- RECORDS TO USE:
◆ ◆ ◆
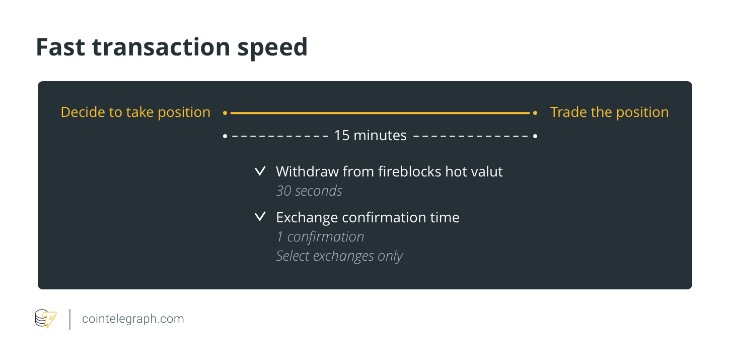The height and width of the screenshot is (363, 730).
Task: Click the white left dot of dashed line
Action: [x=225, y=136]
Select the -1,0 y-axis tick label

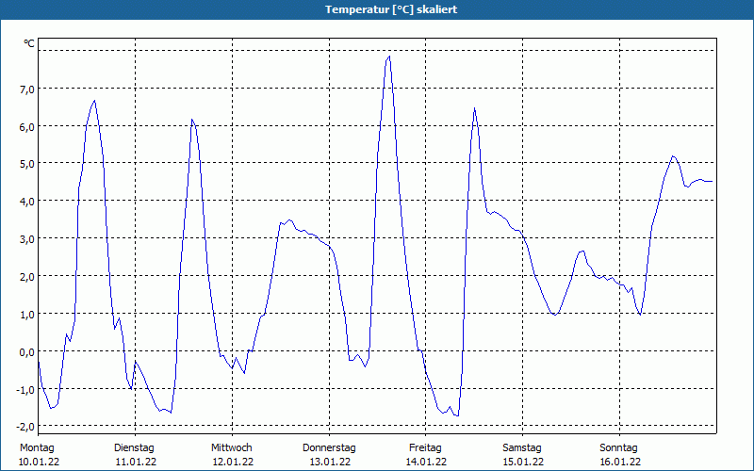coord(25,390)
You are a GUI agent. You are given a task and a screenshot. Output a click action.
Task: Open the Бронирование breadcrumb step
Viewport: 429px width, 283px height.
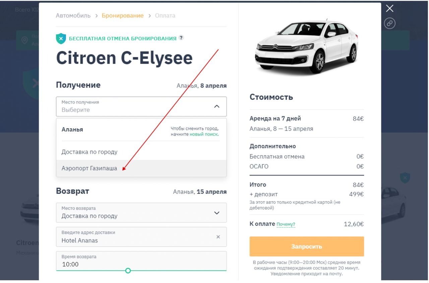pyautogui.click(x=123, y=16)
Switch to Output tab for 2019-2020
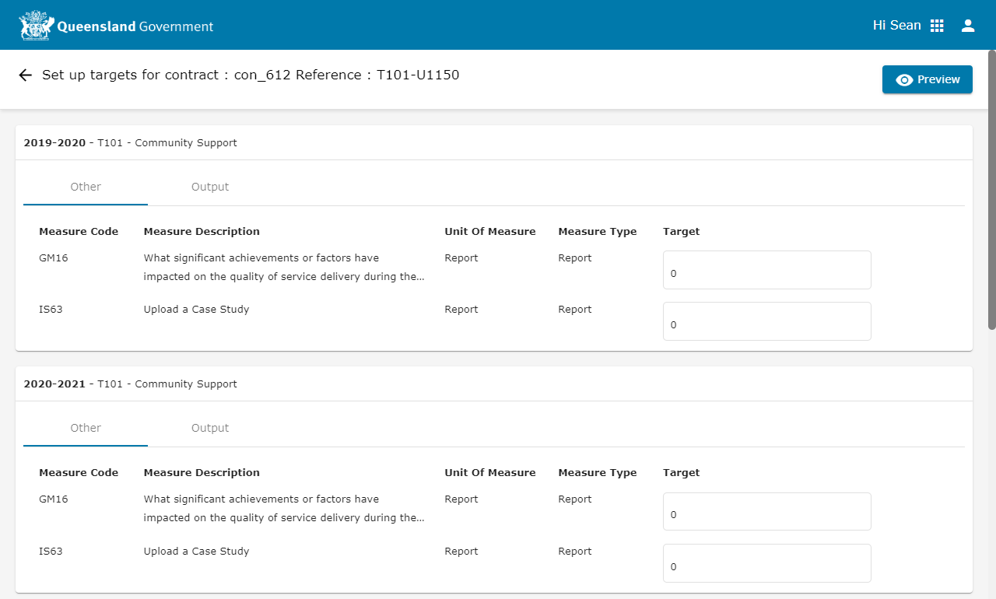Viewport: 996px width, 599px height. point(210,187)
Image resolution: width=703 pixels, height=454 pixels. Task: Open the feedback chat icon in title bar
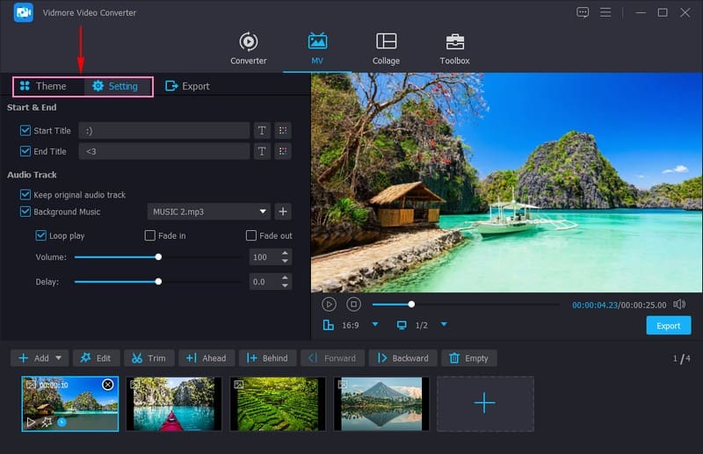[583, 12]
◆ ◆ ◆
- AIM OF THE TASK: Above are the records. Copy exactly, and only, the lines from the line containing "Viewport: 429px width, 283px height." through the last one, omitting any pictures.

- RESPONSE FOR THIS EXERCISE:
Viewport: 429px width, 283px height.
pyautogui.click(x=123, y=16)
Switch to Output tab for 2019-2020
Viewport: 996px width, 599px height. point(210,187)
Image resolution: width=703 pixels, height=454 pixels. Task: Open the feedback chat icon in title bar
[583, 12]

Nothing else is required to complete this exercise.